Con ¡Que viva México! estamos ante una cinta tanto con disfraz de comedia como de crítica política, pues queda a deber en múltiples sentidos. Una leyenda, en 11 lenguas, reconoce al final de los créditos: “Este programa contiene emplazamiento de producto”. Cualquier película requiere financiamiento y sus creadores suelen buscarlo por todos los medios: en esto no hay pureza, ni hace falta. También es comprensible que, en seguimiento a esfuerzos previos, los equipos busquen promocionar sus largometrajes.

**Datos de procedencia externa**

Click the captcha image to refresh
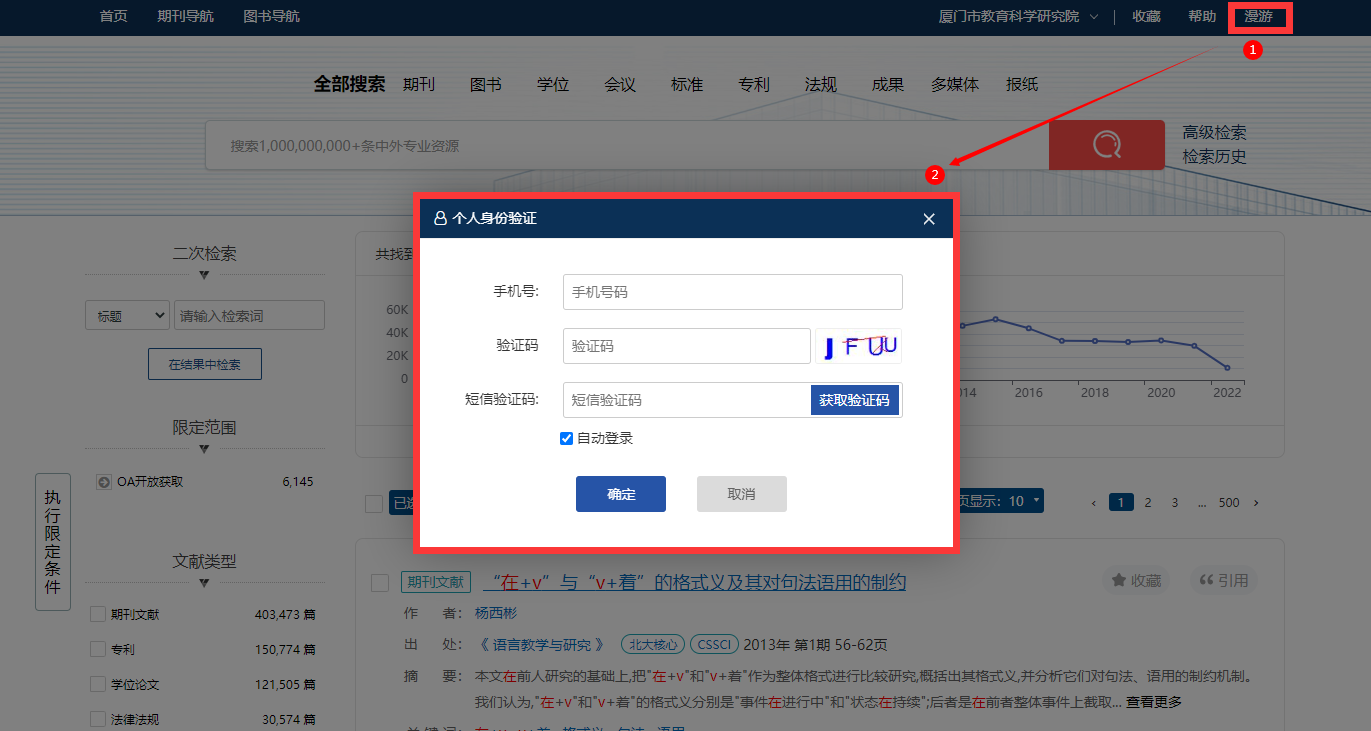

Sin embargo, hay una grave deficiencia de imaginación cinemática y de inteligencia crítica en que Luis Estrada persista en la fórmula de fingir escándalo político, ridiculizando —sin humor— hechos que darían para mucho más. Pero hacer reír a partir de la desgracia requiere de creatividad, no sólo de oficio. Que un personaje, además de solo y sola, enfatice el decir “sole”, ¿es crítica a ese tipo de lenguaje o sólo provoca risa por referencia a los enredos en que caen quienes tratan de hablar de esa forma? No basta con enunciar una cuestión, el decir es transgresor casi exclusivamente en situaciones en que es imposible la expresión. Con elementos para ello, en este siglo en México se ha calificado pública y cotidianamente como imbéciles a cuando menos dos presidentes anteriores, ¿qué audacia crítica puede haber, entonces, en reproducir, en el trasfondo fílmico, el lenguaje contradictorio y desligado de la realidad del presidente López? A cambio, ¿son suficientes las risas del ridículo de ¡Que viva México!?
GERMÁN MARTÍNEZ MARTÍNEZ
Escritor. Fue director artístico del DLA Film Festival de Londres y editor de Foreign Policy Edición Mexicana. Doctor en teoría política.